Comedy meets tragedy. Humor meets violence. Surreal meets the real with an infusion of the main theme: the loss of innocence. Hell descends, though the characters are ill-prepared, and now there is no turning back. Their unexpected dark side grows like a cancer. [And the ferocious transformation of characters is not unlike Walter White in “Breaking Bad”.]

Welcome to the world of Fargo, where wisecracks about food sit comfortably next to corpses in bloody scene after bloody scene. Season 2 is planted firmly in 1979, when the tensions of the Vietnam War have left their scars, when women’s changing roles and race relations are in the average American’s consciousness. Even in North Dakota and Minnesota, there is no escape. Social change will be traumatic for some, even in this isolated enclave where Lutheran pragmatism dictates avoiding self-expression and standing out from one’s family and community.

The ensemble cast is remarkable: Ted Danson, Patrick Wilson, Jesse Plemons (from “Breaking Bad”) and most of all Jean Smart and Kirsten Dunst. Jean Smart’s performance as Floyd Gerhart, matriarch of a small-town family syndicate, is a standout. Kirsten Dunst, in her first major television role, as Peggy, is stunning as the quiet beautician wanting to make her dream– “I just wanted to be someone”– come true. Echoes of perhaps the most famous quote in “On the Waterfront” (1954) by another dreamer, Terry (Marlon Brando): “I coulda been a contender. I coulda been somebody.”  Flash-forward twenty-five years and Peggy is yearning for the same thing.

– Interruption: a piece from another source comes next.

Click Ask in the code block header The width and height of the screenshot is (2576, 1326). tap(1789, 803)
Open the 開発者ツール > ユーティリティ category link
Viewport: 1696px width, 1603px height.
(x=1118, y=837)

Their 1970’s North Dakota and Minnesota is populated with UFO’s (a sighting in Fargo was reported in 1975), crystals, “self-actualization” EST seminars , sideburns and bell bottoms. Peggy is so self-absorbed in becoming a new person, that in perhaps the most bizarre of the episodes , [Spoiler Alert!!] she is nonplussed when a UFO descends in the midst of a shoot-out. “It’s just a UFO, Ed. We gotta go”. Both startling and silly, the scene nonetheless epitomizes Fargo, North Dakota and its residents at that time.

The wonder of wonders is that this season marks the repeat of a new trend in mini-series: a continuation of the mini-series with a completely new story and cast, a trend started by “True Detective”. With far more sophistication and complex plot devices, the creators of Season 2 (notably Noah Hawley) leave no question in the viewer’s mind that this is indeed Coen territory. Fargo pays homage to Season 1, with the same characters (different actors) in a flash-forward to their older selves.

Although this season can stand on its own (for those who haven’t seen Season 1), tying in the principal characters from the first season into Season 2 is masterfully crafted. Moreover, I’m hoping some of the new characters added to the story will undoubtedly also be reborn in Season 3, whether as a flash-forward or as backstory. There is still far to go in this anthology in the Coen spirit. Season 3 of Fargo is now underway. The surprise and intrigue continue!